Requirement » Give only the number of lines in these records that include "accomplish".
##############################
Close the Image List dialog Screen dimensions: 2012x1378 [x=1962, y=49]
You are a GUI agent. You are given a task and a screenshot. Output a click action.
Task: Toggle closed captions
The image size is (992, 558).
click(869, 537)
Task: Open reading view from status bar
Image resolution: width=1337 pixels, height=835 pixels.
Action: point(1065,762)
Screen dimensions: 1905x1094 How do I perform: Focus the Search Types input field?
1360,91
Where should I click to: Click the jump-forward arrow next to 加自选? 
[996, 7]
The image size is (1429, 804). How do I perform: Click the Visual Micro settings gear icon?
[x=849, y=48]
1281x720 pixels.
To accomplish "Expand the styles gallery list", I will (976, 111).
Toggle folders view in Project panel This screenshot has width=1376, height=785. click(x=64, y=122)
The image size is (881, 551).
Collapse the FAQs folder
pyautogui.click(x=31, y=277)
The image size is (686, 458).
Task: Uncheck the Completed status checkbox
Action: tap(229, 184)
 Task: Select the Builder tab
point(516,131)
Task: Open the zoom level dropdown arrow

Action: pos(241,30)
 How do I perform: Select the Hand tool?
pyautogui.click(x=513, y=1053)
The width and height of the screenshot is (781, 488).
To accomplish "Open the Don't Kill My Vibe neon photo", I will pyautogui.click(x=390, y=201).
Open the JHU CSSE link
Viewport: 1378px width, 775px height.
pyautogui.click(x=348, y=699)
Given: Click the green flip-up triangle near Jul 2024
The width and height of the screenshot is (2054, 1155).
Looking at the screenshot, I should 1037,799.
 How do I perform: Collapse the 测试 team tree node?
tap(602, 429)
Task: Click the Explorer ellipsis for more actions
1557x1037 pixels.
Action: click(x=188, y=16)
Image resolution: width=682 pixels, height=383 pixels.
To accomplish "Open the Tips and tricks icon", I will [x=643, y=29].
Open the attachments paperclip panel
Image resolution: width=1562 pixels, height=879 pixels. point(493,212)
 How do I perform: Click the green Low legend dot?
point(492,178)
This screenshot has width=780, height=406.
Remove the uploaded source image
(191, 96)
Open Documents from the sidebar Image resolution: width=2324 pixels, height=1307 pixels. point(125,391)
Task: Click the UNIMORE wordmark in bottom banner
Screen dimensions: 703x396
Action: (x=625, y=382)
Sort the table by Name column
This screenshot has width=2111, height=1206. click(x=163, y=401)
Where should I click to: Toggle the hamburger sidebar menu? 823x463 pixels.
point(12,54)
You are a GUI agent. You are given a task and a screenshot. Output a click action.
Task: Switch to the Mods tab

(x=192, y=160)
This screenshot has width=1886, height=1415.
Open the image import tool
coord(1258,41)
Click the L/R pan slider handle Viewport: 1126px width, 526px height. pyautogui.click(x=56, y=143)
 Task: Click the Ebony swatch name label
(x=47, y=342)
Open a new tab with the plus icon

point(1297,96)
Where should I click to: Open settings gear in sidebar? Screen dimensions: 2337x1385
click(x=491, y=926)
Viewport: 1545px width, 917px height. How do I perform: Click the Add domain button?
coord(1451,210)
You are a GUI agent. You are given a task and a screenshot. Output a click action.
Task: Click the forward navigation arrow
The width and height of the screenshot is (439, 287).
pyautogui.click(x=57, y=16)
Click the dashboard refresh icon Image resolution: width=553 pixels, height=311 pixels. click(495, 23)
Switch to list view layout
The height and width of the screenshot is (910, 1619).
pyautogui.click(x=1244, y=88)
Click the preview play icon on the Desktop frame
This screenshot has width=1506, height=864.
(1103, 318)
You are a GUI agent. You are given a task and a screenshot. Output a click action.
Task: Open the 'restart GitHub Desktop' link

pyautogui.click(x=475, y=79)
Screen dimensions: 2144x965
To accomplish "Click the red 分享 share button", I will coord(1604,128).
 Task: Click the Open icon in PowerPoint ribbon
##############################
Final answer » 4